Over the entire period between 1921-’04, Fair found only 18 hitters who appear to have defied Mother Nature, logging four or more seasons after the age of 28 in which their OPS (on-base plus slugging average) exceeded their age-specific expected level by more than one standard error. Here’s the list, ranked by the size of the largest “over-performance residual” (with the year and player’s age at the time of his greatest “outlier season” in parentheses):

1. Barry Bonds (2004, 40)

2. Sammy Sosa (2001, 33)

3. Luis Gonzalez (2001, 34)

4. Mark McGwire (1998, 35)

5. Ken Caminiti (1996, 33)

6. Albert Belle (1994, 28)

7. Larry Walker (1999, 33)

8. Dwight Evans (1987, 36)

9. Gary Gaetti (1998, 40)

10. Rafael Palmeiro (1999, 35)

11. Andres Galarraga (1998, 37)

12. Chili Davis (1994, 34)

13. Julio Franco (2004, 46)

14. Paul Molitor (1987, 31)

15. Bob Boone (1988, 41)

16. Steve Finley (2000, 35)

17. B.J. Surhoff (1995, 31)

18. Charlie Gehringer (1939, 36).

Notice anything? According to Fair’s analysis, Mother Nature apparently lost her grip starting in the ‘90s. Only three of the guys on this list (Boone, Evans, and Gehringer) played mostly before the ‘90s, and Fair observes that their performance residuals really don’t show the same pattern as the rest of the players on the list; in other words, they’re more likely to be just late bloomers.

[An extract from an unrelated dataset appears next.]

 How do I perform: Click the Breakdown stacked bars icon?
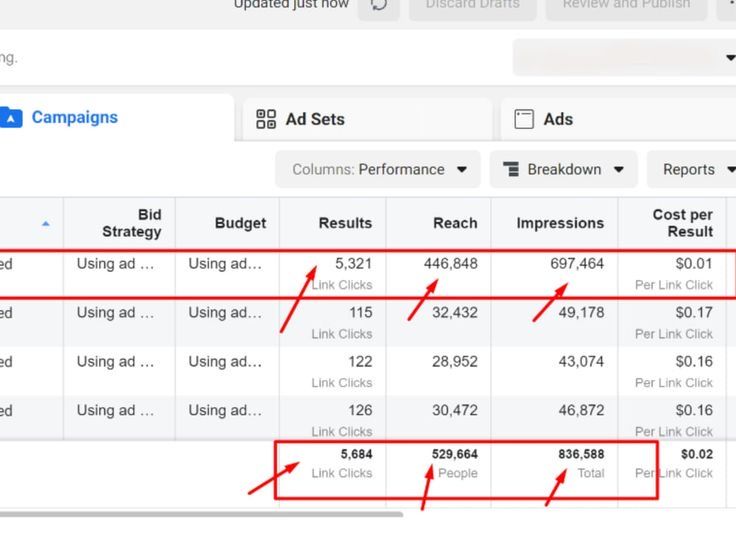click(511, 170)
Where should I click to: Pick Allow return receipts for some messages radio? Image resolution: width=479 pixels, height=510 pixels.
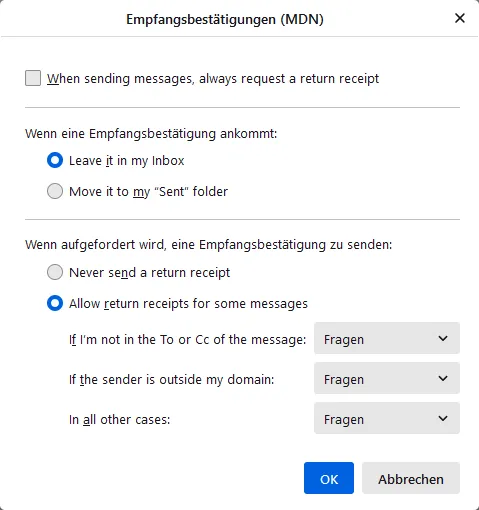point(55,303)
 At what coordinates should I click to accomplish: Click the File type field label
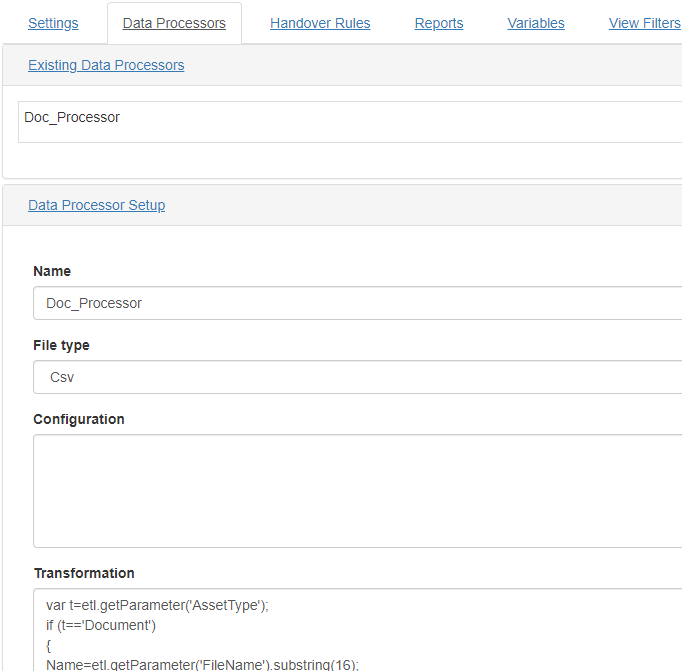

But the rest might be, if not suspects, “persons of interest” in an investigation of the effect of performance-enhancing drugs on baseball since the early ‘90s. One of the players on the list has tested positive for ‘roids; another (according to illegally-leaked grand jury testimony) admits to having briefly used them, though unwittingly. Fair concludes that “since there is no direct information about drug use in the data…, [these findings] can only be interpreted as showing patterns for some players that are consistent with such use, not confirming such use.”

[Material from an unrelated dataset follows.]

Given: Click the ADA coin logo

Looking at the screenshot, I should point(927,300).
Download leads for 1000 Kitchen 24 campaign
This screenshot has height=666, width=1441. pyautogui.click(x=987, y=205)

What about Clemens? Since the pitchers’ sample was much smaller, Fair didn’t examine it for unusual aging patterns. Given the greater variance in pitching performance, he probably thought no pitchers would satisfy his criteria for “suspect residuals.”

But I punched the appropriate parameters for Clemens into a spreadsheet nevertheless, and found that the Rocket is just a single year of dramatic over-performance shy of crossing the “Fair threshold.” By my calculations, Clemens’s performance during his presumed “decline phase” exceeded the Fair model’s age-specific prediction by more than one standard error in 1997 (at age 34), and in both the ‘05 and ’06 seasons (when he was 42-43). If he puts up an ERA below 3.15 in what’s left of ’07, he’ll be in the company of statistical outliers like Bonds, Sosa, Caminiti, and Palmeiro.

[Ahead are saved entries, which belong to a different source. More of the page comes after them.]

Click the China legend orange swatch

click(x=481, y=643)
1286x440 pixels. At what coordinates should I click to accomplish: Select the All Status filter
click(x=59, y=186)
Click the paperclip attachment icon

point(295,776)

Of course, this is just statistical doodling. One of the attractions of sport is the possibility that we’ll see something that the laws of probability say is extremely unlikely. Outliers make the games fun. And extreme outliers are rarities, not impossibilities. Their occurrence need not be considered evidence of cheating; they might simply be a manifestation of excellence.

So let’s all fervently hope that the historic accomplishments we’re witnessing in big-league ballparks these days are perfectly legit—that these guys are just freaks of nature who, coincidentally, started getting freakish at just about the same time the market for steroids got out of control.

If so, however, we’d still have to face at least one fact: Roger Clemens frequently acts like a jerk for no good reason.

–Steve Walters

Posted in: Baseball Stories